- Opening Delimiter -

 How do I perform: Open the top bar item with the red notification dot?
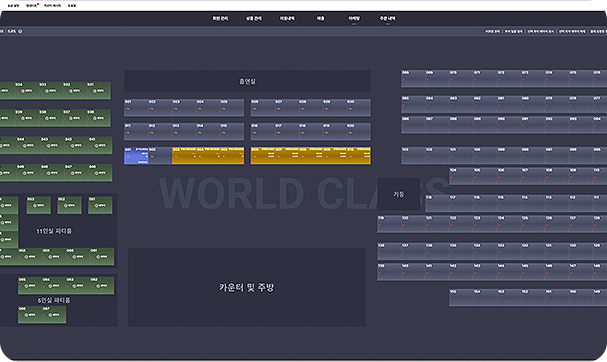[x=31, y=5]
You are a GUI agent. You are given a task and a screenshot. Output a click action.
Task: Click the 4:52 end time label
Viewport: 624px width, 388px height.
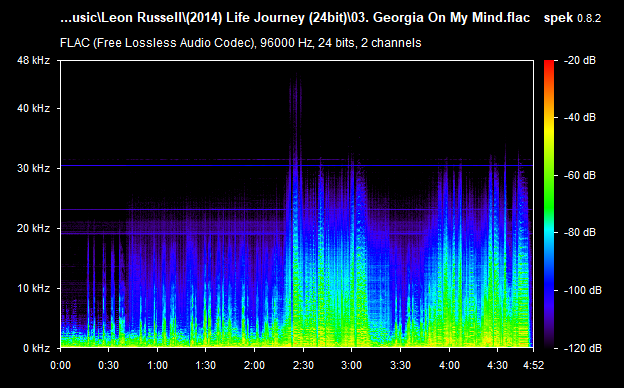(533, 365)
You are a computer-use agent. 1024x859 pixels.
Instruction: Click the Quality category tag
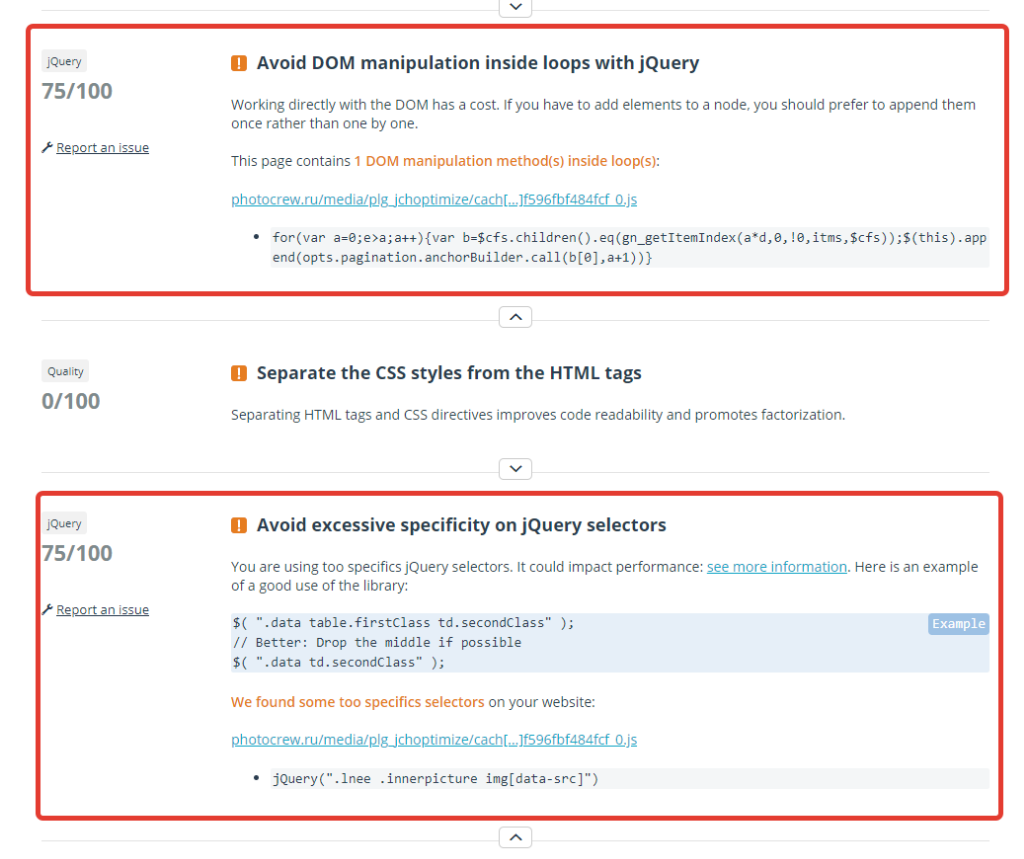point(65,372)
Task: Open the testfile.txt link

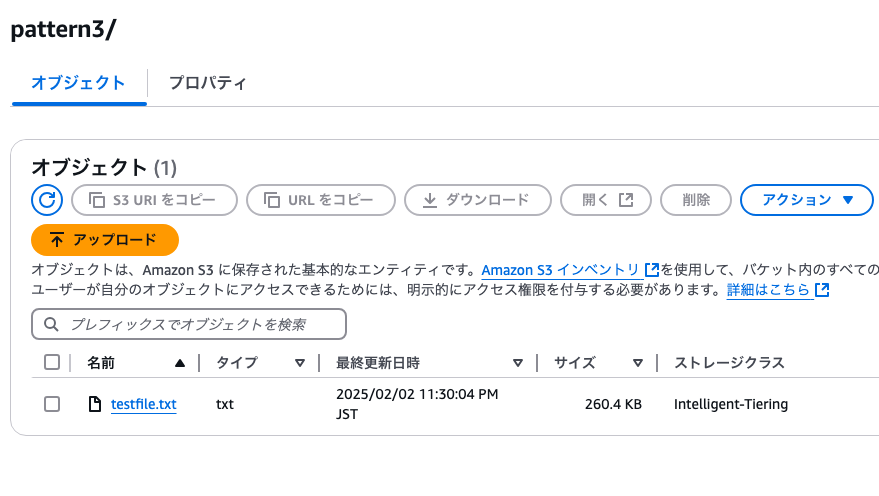Action: point(144,404)
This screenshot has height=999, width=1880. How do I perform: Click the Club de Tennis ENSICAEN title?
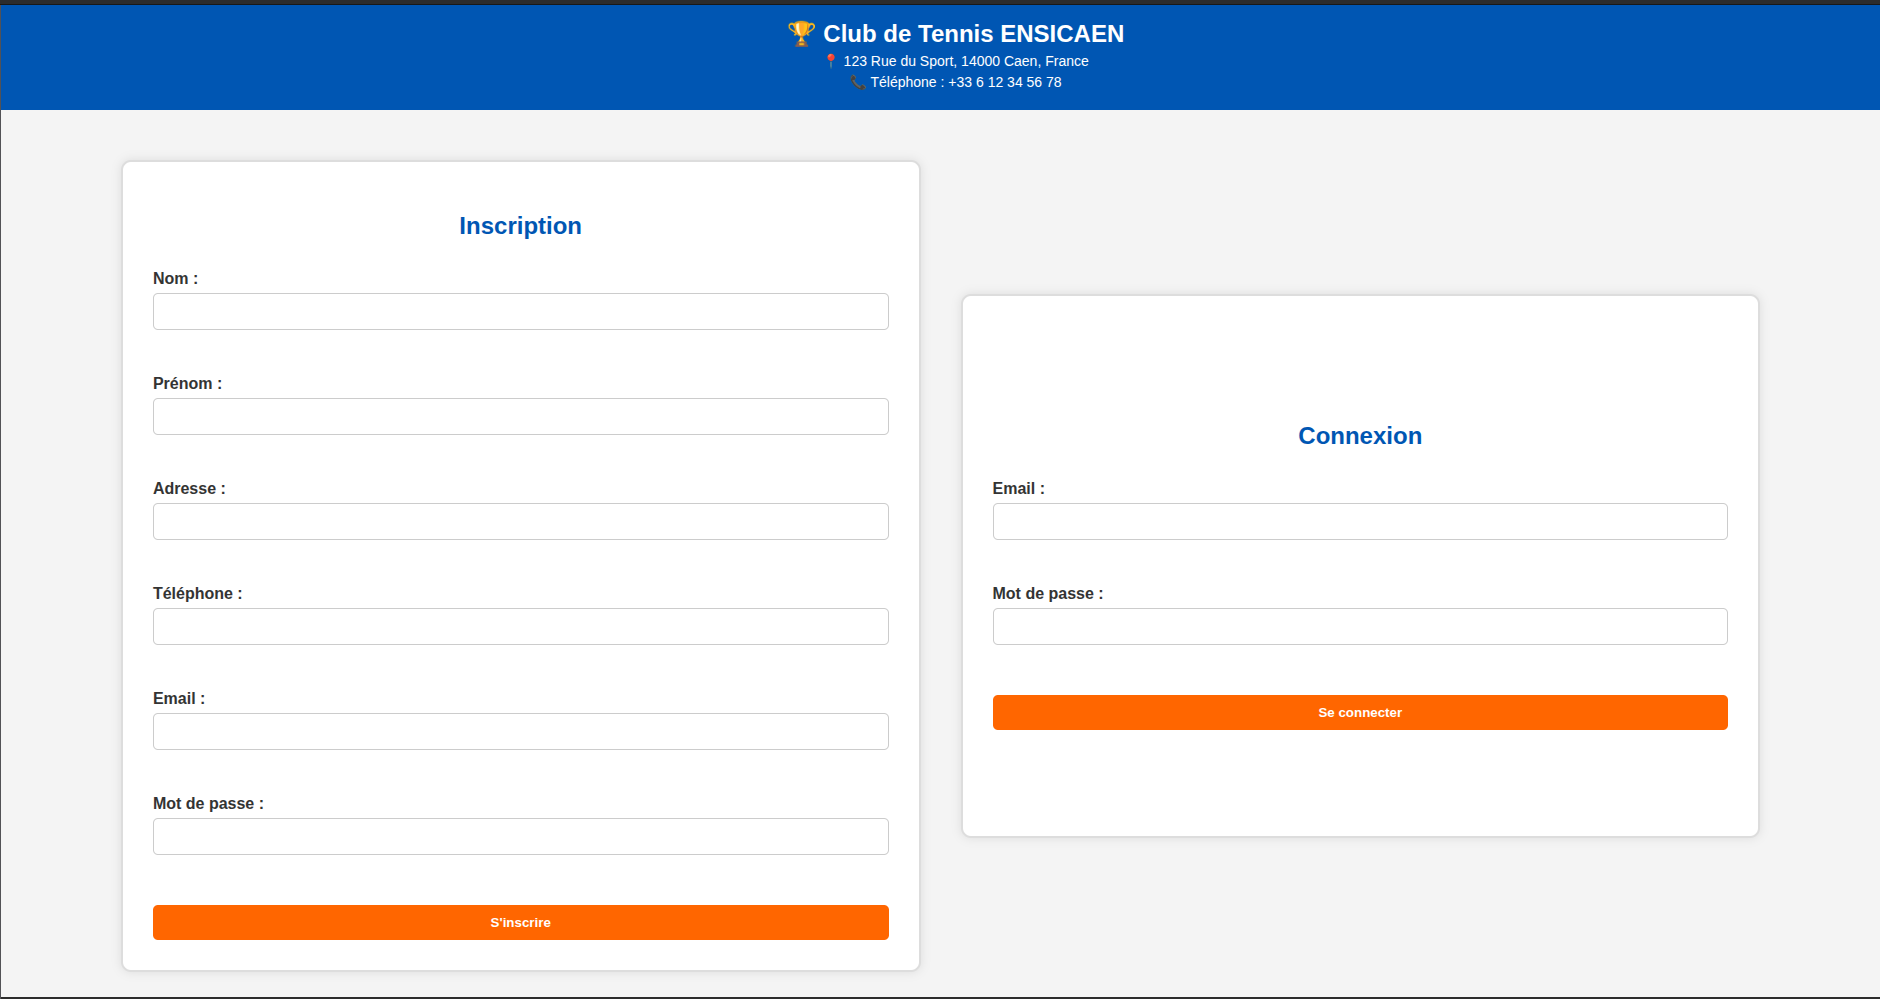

- Closing Delimiter -

Work instruction: When a line of the records has the word "screenshot", pick it out and copy it.

The answer:
You are a GUI agent. You are given a task and a screenshot. Output a click action.
This screenshot has height=999, width=1880. How do I perform: Click the Club de Tennis ENSICAEN title?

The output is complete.